> [To do]:
Nothing but an exact copy is asked for: the lines in the material below from the one with "This screenshot has" through the one with "Screen dimensions: 1145x414", pictures excluded.

======== Record extracts ========

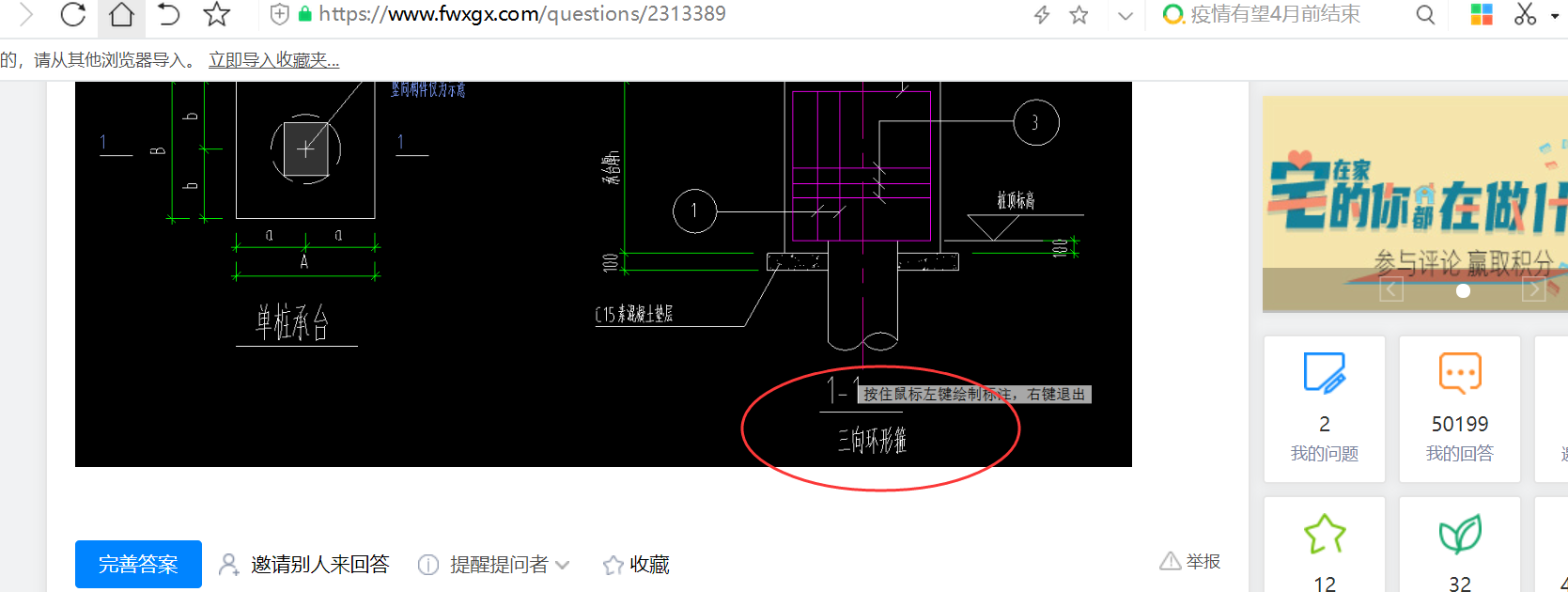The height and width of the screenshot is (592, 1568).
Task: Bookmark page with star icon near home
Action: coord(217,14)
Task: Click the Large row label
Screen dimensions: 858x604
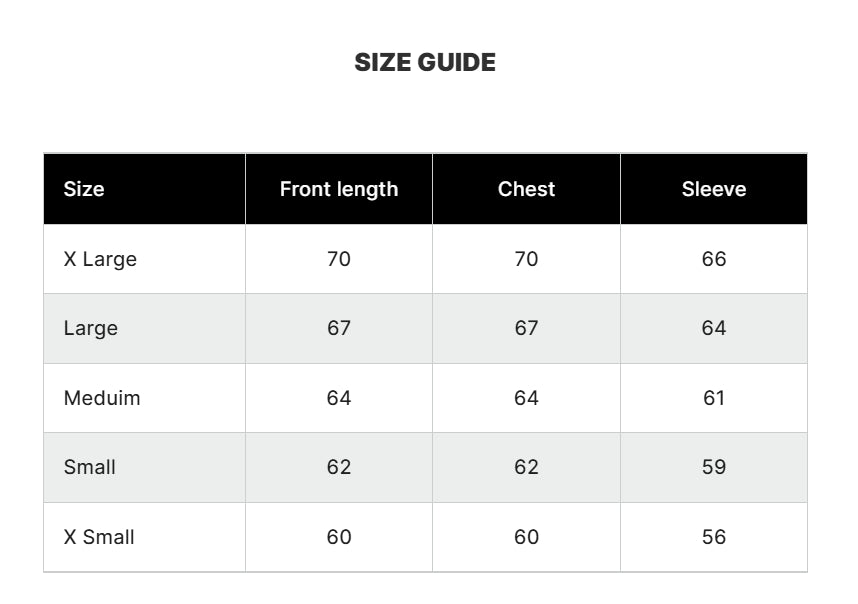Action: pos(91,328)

========
======== Record extracts ========

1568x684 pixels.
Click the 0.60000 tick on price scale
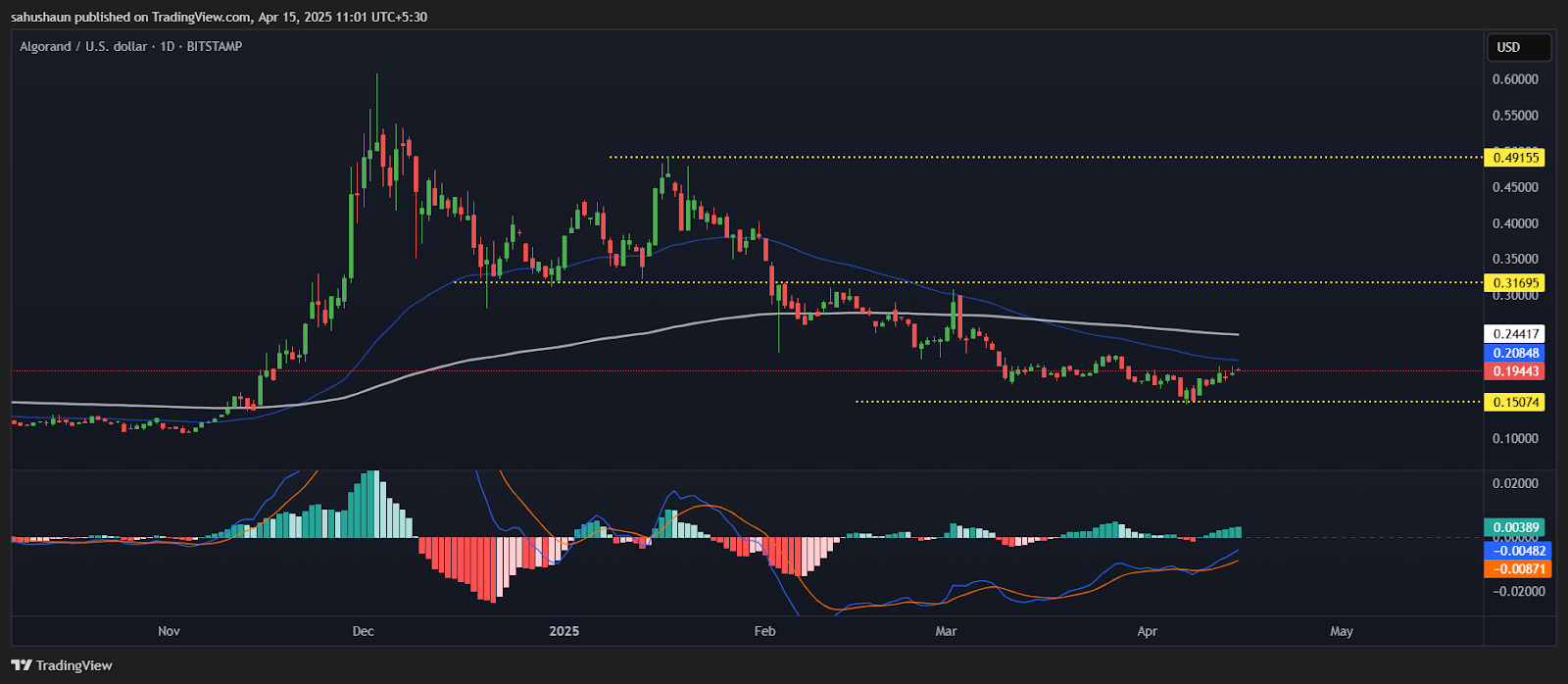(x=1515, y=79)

========
======== Record extracts ========

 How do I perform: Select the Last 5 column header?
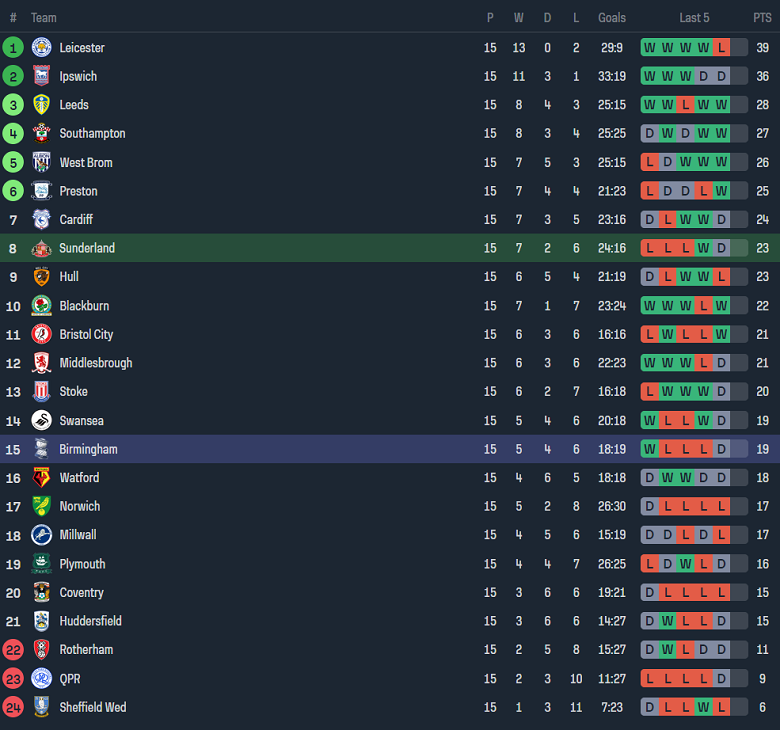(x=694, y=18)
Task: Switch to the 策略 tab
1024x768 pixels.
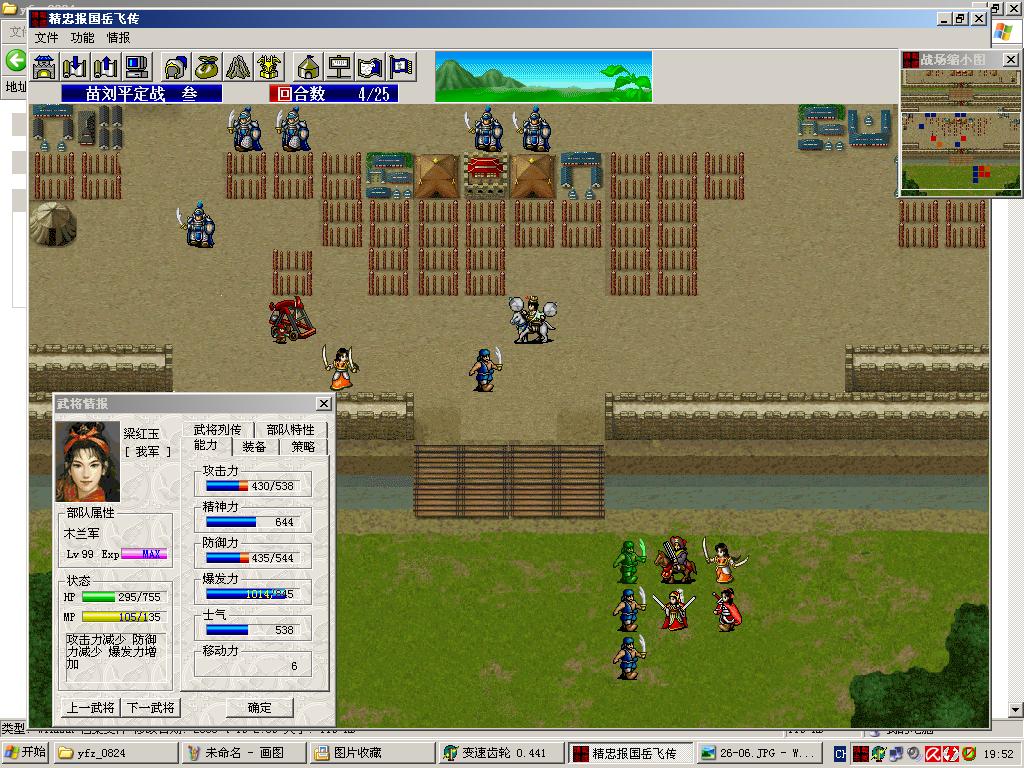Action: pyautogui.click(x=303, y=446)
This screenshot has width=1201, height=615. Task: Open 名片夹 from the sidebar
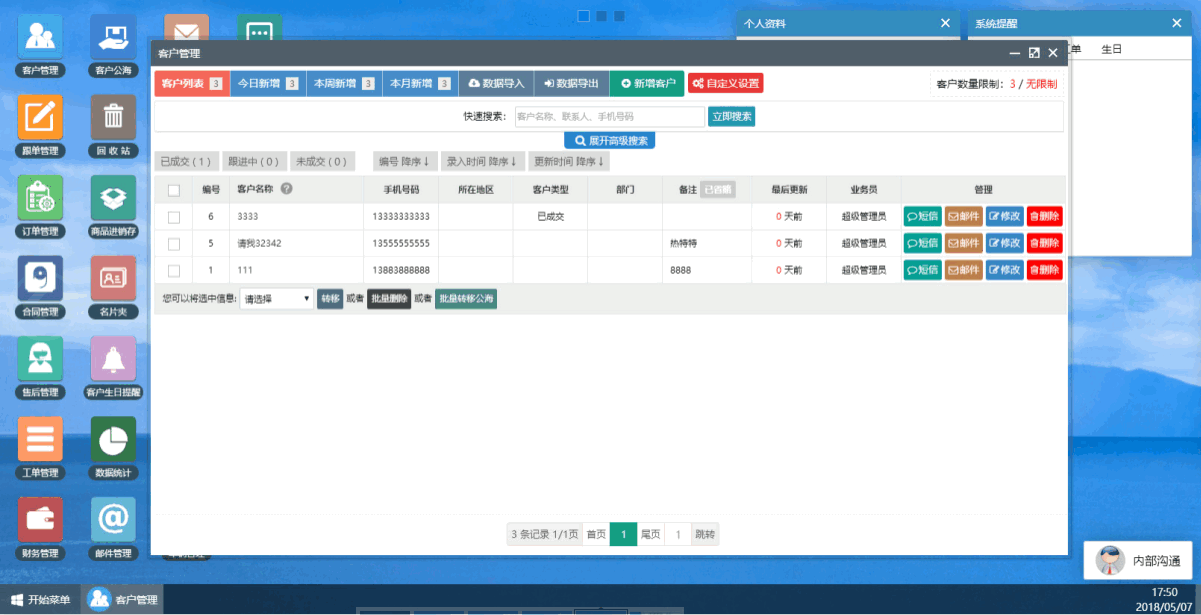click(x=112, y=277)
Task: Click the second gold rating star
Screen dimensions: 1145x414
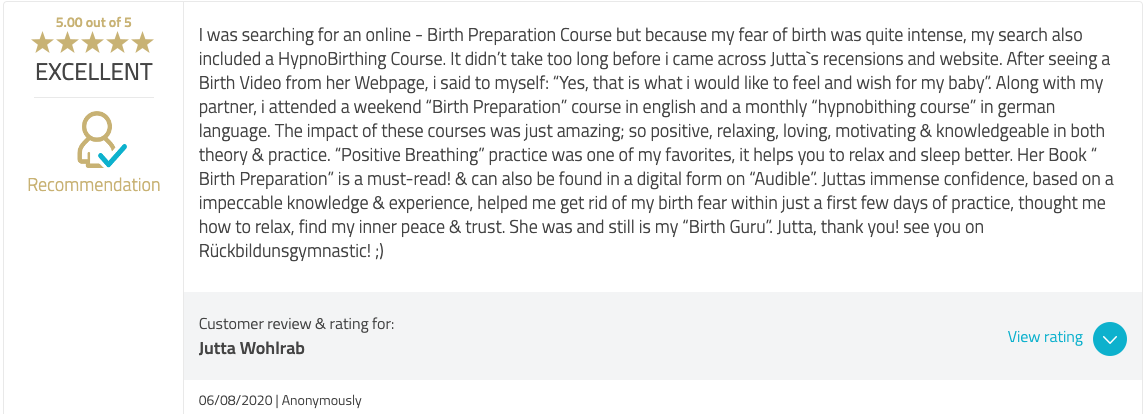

========

> [Answer space]:
This screenshot has width=1201, height=615. Task: Open 名片夹 from the sidebar
click(x=112, y=277)
Task: Click the second gold rating star
Screen dimensions: 1145x414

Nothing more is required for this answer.